Federal Court of Australia
Su, in the matter of Blue Mountains Natural Spring Water Australia Pty Ltd [2022] FCA 799
ORDERS
DATE OF ORDER: | 14 july 2022 |
THE COURT ORDERS THAT:
1. There be judgment in favour of the plaintiff against the first defendant in the sum of $398,834.52.
2. The first defendant pay the plaintiff’s costs of:
(a) this application; and
(b) the remainder of this proceeding to the extent such costs are referable to the plaintiff’s case against the first defendant.
Note: Entry of orders is dealt with in Rule 39.32 of the Federal Court Rules 2011.
GOODMAN J
Introduction
1 The plaintiff seeks an order for judgment in the sum of $345,486.29 plus interest against the first defendant, together with an order that the first defendant pay the plaintiff’s costs.
BACKGROUND and findings of fact
2 In support of that application, the plaintiff relies upon an affidavit affirmed by the plaintiff on 24 February 2022; and affidavits of Ms Qingqing Dai affirmed 5 September 2019; Mr Perry Gamsby sworn 15 March 2022; Ms Iris Law affirmed 16 March 2022; and Mr Yin Chen affirmed 12 April 2022.
3 On the basis of that evidence and this Court’s file, I make the following findings of fact.
4 Since 21 December 2017, the first defendant has been a company registered in New South Wales. The second defendant is, and has at all relevant times been, its sole shareholder and director. The registered address of the first defendant and its principal place of business as recorded by the Australian Securities and Investment Commission since 31 July 2019 until at least August 2019 are an address in Bowen Mountain, New South Wales (Bowen Mountain address).

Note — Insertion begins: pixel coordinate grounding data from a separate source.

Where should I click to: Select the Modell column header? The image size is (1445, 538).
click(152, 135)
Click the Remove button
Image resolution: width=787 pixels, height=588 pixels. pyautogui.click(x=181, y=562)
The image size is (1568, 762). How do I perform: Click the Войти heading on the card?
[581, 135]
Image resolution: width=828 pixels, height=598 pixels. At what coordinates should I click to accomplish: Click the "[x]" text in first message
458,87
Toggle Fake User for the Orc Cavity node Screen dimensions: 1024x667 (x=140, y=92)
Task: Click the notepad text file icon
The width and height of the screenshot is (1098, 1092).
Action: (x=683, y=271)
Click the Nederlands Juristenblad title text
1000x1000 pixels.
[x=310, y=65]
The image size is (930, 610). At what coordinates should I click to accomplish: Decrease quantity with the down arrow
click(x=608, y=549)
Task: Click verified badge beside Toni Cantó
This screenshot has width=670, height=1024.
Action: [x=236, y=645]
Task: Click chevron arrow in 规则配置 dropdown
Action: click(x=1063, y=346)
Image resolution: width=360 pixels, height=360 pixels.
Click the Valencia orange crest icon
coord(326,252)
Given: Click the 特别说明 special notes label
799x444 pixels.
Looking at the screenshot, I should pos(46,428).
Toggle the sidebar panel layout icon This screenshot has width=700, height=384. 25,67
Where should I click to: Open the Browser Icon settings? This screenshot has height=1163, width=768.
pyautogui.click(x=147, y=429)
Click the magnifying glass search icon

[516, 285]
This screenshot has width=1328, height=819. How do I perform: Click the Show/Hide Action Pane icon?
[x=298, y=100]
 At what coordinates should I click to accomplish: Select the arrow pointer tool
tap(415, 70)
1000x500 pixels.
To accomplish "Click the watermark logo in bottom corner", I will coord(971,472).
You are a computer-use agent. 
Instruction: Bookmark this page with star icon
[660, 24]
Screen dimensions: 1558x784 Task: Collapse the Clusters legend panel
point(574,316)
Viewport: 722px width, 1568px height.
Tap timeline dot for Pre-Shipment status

5 On 7 August 2019, the plaintiff commenced a proceeding in the Supreme Court of New South Wales against the first defendant, the second defendant, and others. By Statement of Claim filed on that date, the plaintiff alleges, in so far as is presently relevant, that:
(1) on or about 26 June 2018, the plaintiff entered into a loan agreement with the first defendant;
(2) the second defendant agreed to guarantee the first defendant’s performance under the loan agreement;
(3) it was a term of the loan agreement that the first defendant was to fully repay all amounts owing (including sums advanced and interest) from the date which was six months after entry into the loan agreement;
(4) following an extension of time of 30 days, the amounts owing under the loan agreement became due and payable on 26 January 2019;
(5) the plaintiff has received no payment from either the first or second defendants; and
(6) as at 6 August 2019, the total owing by the first defendant to the plaintiff was $425,486.29.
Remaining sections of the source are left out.